The secret meetings finally come to light, and Madam Cui interrogates Hongniang. This is the single most brilliant scene in the whole play — Interrogating Hongniang. Hongniang doesn't fall to her knees and beg forgiveness. Instead she stands her ground and lays out, point by point, exactly how Madam Cui went back on her promise, broke her own word, and drove her own daughter to do something so far outside the bounds of propriety — until Madam Cui has no argument left and has to consent to the marriage. But no sooner has she turned around than she adds one more condition: Zhang Sheng must go to the capital, pass the examinations, and win an official post before the wedding can happen. The way propriety admits defeat is by writing you a brand-new rule — the truest reflex of the patriarchal parent, clawing back one clause even in losing the argument.
Zhang Sheng sets out for the capital, and Yingying walks with him as far as the Long Pavilion, ten miles down the road. This is the most famous scene in the whole play — the aria that opens blue clouds in the sky, yellow blossoms on the ground, the west wind sharp, wild geese flying south, long celebrated as one of the great laments in Chinese verse. The author uses autumn's bleakness to set off the unbearable weight of parting, laying the season of the imperial examinations directly over the season of the lovers' separation, so that a private grief is magnified until it fills the whole space between heaven and earth. In the end Zhang Sheng places first in the examinations and returns home in glory; along the way the petty schemer Zheng Heng, having failed to seize Yingying for himself by spreading lies, dashes himself against a tree and dies, clearing the last obstacle to the couple's reunion. May all the loving couples under heaven be united in marriage — from this play on, that line became the best wish a Chinese person could offer for someone else's love.
The loudest theme in Romance of the Western Chamber is that same line: may all the loving couples under heaven be united in marriage. It puts genuine feeling above family standing, above propriety, above the authority of parents and matchmakers — the freest, loudest declaration any Chinese classical love story ever made. But its real sophistication runs deeper than that: it never writes propriety as a flat villain. Every obstacle Madam Cui throws up comes from a genuine belief that she is protecting her daughter, protecting the family's standing; every retreat Yingying makes comes from an instinct drilled into her since childhood. Feeling and propriety are two forces equally real, pulling against each other — and that, more than anything, is why the play has moved one generation after another.
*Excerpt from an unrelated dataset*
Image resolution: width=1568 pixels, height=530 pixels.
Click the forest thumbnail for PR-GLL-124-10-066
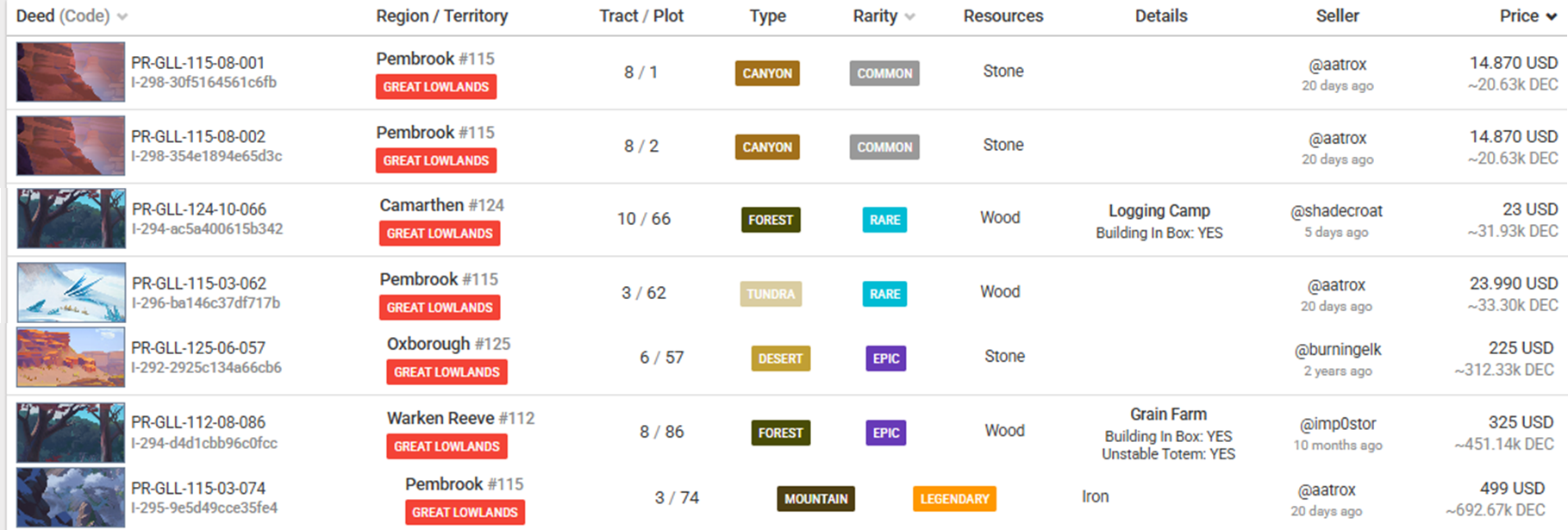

The real protagonist of this play is Hongniang. Low in rank but never weak, sharp-witted but never glib, she talks her way, on nothing but her own conviction, straight through the defenses of a chancellor's widow steeped in family hierarchy, until the older woman has nothing left to say. Hongniang is the play's true spirit made flesh: a nobody moving an entire edifice of propriety, the weak winning out over the eminent, wit breaking through ceremony. A reader today finds a different kind of courage in her — proof that you can win with neither power nor status, only by making your case so clearly no one can argue with it. Wang Shifu broke real ground structurally too: five parts and twenty-one scenes is a scale that dwarfs an ordinary zaju play, and the form itself was an innovation.